For now, Edie amended, lying beside him, catching her breath. Goodbye. For now.





Fourteen


Some Sunday mornings, when most of the villagers were gathered at Town Hall for the church service, June and Roz stayed home and had their own sacred ritual. Once a month, they cut each other’s hair.

Well, June cut Roz’s. When June’s frizzy curls crept past her shoulders, she’d take a turn on the stool as Roz snip-snip-snipped. But that was an easy job, one blunt pass across the length, no trick to it. Took only five or ten minutes. Roz’s hair, on the other hand, was straight and fine, and she, unlike June, was particular about the cut. She liked a kind of fade (the best June could manage without electric clippers) from crown to nape, then some longer layers on top and in the front. Utilitarian without being outright severe. It took a lot of work and skill to give Roz her signature look, and it struck them both as funny that June was the one who seemed, with her halo of feminine fluff, to be the half of the couple who made an effort.

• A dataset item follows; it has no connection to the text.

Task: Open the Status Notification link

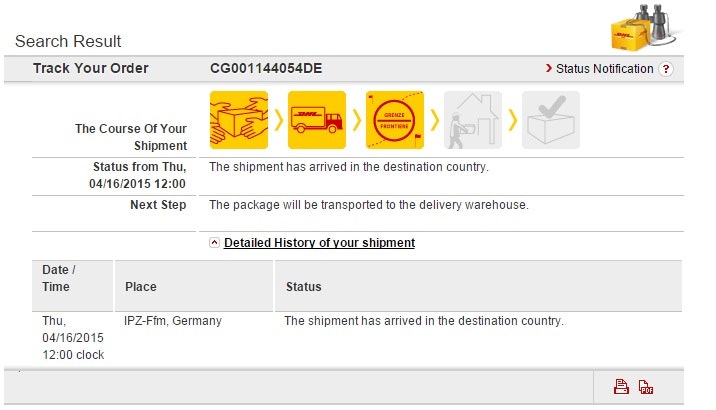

But it was a pleasure, cutting Roz’s hair. A little music on the crank-charged Lily Pad—June had an extensive cache of digital audio files, though she found herself returning again and again to country singers from a long-gone age: Loretta Lynn, Hank Williams, Johnny Cash, Conway Twitty, Tammy Wynette—a pot of their daily dose of Salt tea, the window open to catch a breeze, weather permitting. They had their most important conversations this way, with June’s fingers running along Roz’s scalp, measuring, comparing lengths, and the whisk of the scissors just audible over the soundtrack of steel guitar and fiddle. This Sunday, June was talking her way around the situation with the OLE group, and what had happened to Leeda and Miles. Rambling, really. She’d said a lot of this before, but Roz was listening carefully anyway, offering affirmations in the right places, and the princes were snoring amiably at their feet.

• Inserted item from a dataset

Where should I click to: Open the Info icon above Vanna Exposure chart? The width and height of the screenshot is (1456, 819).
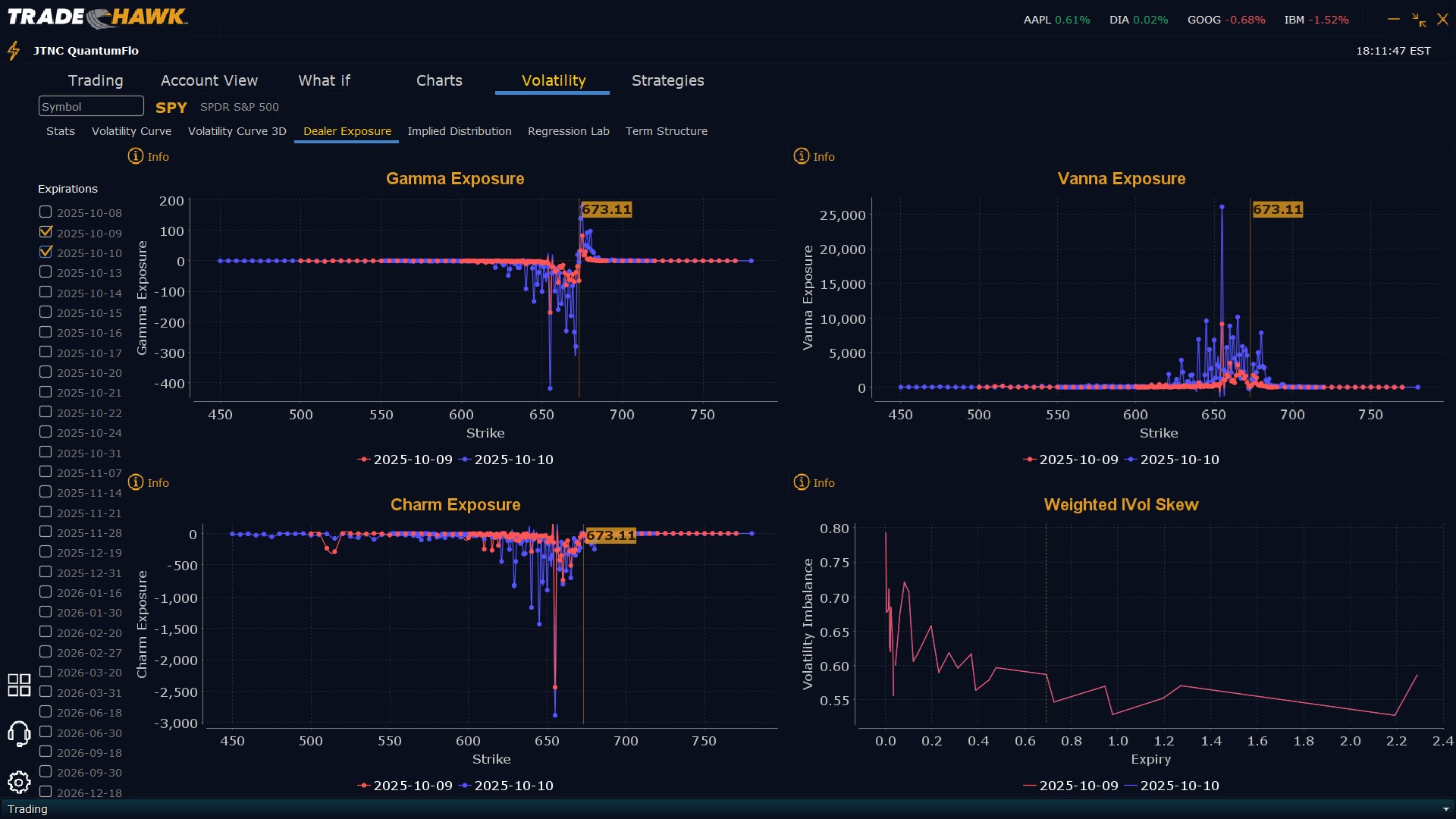(802, 156)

“There are the rare people, like my daddy was, who live their beliefs. Crazy people, usually. Like Daddy. He was brilliant but crazy. He gave up his vestment, his whole way of life, and moved out here, because he thought it was the right thing to do.”

“So did your mother,” Roz said.

“But she wasn’t crazy.” June combed Roz’s bangs up, tweezed them between her right forefinger and middle finger, and did some expert quick cuts with the scissors pointed at the sprigs of hair. She was good at this. She took pride in it. “Mom went along with it. I guess that’s a kind of crazy. But it wasn’t her vision.”

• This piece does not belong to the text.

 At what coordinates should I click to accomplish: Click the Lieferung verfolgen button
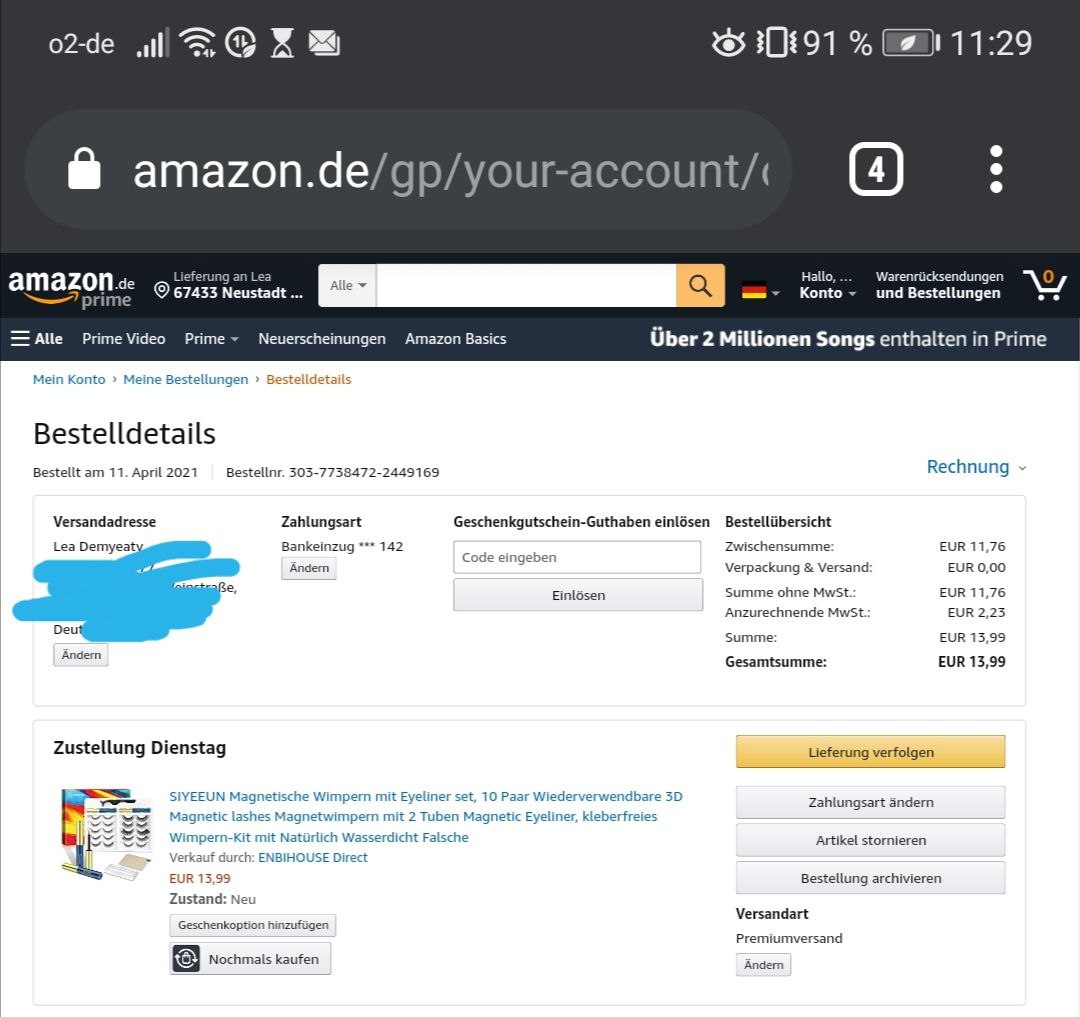pyautogui.click(x=870, y=752)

“All right,” Roz said. “I’m following.”

“Daddy was a good kind of crazy. Useful. Then there’s the bad kind of crazy, like the fundamentalists, but those are two sides of a coin. Anyway, the ones who actually live what they believe are the rarest.”

“Thank goodness,” Roz said.

June laughed. “Yes, maybe so. The rest of us in the middle—what we think and do’s trickier. We’re trickier. We trick ourselves. We convince ourselves that we’re living according to our beliefs when we aren’t. Or we change our beliefs so they line up with how we live. Or we don’t believe anything.”

“Or don’t give it any thought one way or the other.”

“Oh, sure,” said June. “Which is maybe the same thing as not believing.” She swatted Roz’s shoulder. “Stop drinking for a minute. You’re moving your head too much.”

“Garsh, sorry.”

“Take me. I’m not like Daddy. I don’t have that kind of genius, and I don’t have that kind of crazy. I’m out here because I was raised out here. I don’t kid myself that I’d have been a crusader if Mama and Daddy had given me a life in-zone the way they could have.”

“Well,” Roz said, “I give you more credit than you give yourself, then.”

“You shouldn’t,” June said. “What I’m saying is, I don’t hold it against them, the Zoners. How they live. There’s a gift in not getting. You’re never asked to give it up. You don’t have to decide if you’re going to live with your hypocrisy or make a sacrifice that no one else around you’s willing to make, just as a symbol. That’s what we’re up against.” She combed her fingers down Roz’s neck, grazing gently, thoughtful. “I never saw myself winning those people over with just a sad story. But I thought our sad story might make them trust our good intentions long enough to get us to the next step.”